┏━━
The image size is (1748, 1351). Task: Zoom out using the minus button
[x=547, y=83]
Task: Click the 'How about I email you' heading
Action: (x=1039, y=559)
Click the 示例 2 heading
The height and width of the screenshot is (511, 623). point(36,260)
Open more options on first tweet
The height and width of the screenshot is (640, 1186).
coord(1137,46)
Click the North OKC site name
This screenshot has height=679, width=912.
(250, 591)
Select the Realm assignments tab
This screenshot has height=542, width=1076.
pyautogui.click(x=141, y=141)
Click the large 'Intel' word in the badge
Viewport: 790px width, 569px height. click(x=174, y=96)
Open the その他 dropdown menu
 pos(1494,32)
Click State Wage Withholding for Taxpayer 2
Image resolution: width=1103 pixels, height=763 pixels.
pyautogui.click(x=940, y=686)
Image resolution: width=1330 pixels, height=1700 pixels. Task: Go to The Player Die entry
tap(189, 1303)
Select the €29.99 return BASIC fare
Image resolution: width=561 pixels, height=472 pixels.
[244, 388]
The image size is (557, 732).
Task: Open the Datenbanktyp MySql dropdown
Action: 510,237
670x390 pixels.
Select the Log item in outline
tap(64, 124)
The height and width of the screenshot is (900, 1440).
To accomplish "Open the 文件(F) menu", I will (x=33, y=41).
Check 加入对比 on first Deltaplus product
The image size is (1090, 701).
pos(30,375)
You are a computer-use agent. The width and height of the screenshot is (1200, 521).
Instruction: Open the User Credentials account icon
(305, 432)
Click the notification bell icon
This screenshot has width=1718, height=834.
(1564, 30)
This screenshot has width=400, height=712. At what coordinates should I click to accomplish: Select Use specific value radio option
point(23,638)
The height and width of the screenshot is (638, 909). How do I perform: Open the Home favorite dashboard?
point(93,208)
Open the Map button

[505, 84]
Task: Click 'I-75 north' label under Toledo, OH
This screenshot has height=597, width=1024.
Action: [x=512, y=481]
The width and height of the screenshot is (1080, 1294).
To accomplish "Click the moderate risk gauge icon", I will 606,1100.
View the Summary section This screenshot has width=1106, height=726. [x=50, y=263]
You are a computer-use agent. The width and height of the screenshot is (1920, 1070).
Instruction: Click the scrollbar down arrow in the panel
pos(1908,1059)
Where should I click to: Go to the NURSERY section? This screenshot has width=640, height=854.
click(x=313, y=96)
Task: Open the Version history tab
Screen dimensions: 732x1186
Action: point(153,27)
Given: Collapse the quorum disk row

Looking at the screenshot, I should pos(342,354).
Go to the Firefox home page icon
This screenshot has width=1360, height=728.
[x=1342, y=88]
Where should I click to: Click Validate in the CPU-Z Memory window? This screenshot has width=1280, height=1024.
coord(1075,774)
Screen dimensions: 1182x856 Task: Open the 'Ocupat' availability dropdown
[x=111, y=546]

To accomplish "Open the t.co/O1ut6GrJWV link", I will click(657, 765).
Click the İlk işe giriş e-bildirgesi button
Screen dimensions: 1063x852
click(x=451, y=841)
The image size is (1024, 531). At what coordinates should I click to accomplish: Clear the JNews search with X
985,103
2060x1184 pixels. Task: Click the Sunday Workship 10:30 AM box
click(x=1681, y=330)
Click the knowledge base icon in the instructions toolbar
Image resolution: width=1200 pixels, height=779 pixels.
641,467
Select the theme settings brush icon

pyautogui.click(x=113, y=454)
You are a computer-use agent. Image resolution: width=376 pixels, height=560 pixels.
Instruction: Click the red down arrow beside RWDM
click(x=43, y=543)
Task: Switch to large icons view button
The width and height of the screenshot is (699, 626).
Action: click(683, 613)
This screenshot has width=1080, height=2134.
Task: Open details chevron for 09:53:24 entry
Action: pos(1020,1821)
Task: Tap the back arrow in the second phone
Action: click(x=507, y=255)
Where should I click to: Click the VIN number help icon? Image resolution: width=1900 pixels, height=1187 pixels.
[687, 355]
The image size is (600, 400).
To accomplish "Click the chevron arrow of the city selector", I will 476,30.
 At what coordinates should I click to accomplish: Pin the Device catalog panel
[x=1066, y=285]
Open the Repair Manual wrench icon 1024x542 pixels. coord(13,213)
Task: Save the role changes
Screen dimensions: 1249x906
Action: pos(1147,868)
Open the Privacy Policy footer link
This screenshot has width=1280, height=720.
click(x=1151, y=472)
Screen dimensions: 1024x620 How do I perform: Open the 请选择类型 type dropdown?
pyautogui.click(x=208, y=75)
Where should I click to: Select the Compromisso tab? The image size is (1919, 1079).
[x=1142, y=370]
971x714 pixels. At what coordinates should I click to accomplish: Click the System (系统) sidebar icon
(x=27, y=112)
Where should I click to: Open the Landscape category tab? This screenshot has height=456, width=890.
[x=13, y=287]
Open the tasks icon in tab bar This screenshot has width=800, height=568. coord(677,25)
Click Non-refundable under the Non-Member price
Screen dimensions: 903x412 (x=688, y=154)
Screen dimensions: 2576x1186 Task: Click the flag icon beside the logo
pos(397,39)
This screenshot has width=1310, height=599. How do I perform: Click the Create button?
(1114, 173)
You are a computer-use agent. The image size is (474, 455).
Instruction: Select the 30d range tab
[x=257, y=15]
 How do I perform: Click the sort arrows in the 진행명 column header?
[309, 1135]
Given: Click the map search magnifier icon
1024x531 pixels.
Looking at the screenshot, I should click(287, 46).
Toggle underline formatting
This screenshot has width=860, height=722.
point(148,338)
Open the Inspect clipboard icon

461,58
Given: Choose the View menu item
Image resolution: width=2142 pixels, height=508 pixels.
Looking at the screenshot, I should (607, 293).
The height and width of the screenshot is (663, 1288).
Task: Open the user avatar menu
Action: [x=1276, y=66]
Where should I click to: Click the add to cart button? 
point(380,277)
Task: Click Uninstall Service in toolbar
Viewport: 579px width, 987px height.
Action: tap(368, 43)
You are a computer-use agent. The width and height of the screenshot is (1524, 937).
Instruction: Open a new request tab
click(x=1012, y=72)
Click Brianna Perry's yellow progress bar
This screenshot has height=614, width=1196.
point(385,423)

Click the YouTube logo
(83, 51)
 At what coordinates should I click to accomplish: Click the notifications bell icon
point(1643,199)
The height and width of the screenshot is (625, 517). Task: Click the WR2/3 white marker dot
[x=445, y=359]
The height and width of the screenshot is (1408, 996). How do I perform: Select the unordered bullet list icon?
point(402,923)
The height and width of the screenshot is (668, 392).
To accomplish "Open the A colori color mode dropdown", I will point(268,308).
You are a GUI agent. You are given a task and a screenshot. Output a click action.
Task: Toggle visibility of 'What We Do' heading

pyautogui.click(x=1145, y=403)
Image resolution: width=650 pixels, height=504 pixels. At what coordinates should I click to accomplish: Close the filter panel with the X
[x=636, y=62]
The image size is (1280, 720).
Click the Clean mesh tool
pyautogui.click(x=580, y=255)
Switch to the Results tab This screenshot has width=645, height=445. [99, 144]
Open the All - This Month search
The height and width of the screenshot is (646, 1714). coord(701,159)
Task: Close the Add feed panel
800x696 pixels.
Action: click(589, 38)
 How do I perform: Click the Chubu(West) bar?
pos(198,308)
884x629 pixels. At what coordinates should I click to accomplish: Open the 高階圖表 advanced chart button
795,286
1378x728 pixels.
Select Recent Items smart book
┗━━
All lines of the material that contain the word "Switch" should be listed.

WRITTEN RESPONSE:
Task: Switch to large icons view button
Switch to the Results tab This screenshot has width=645, height=445. [99, 144]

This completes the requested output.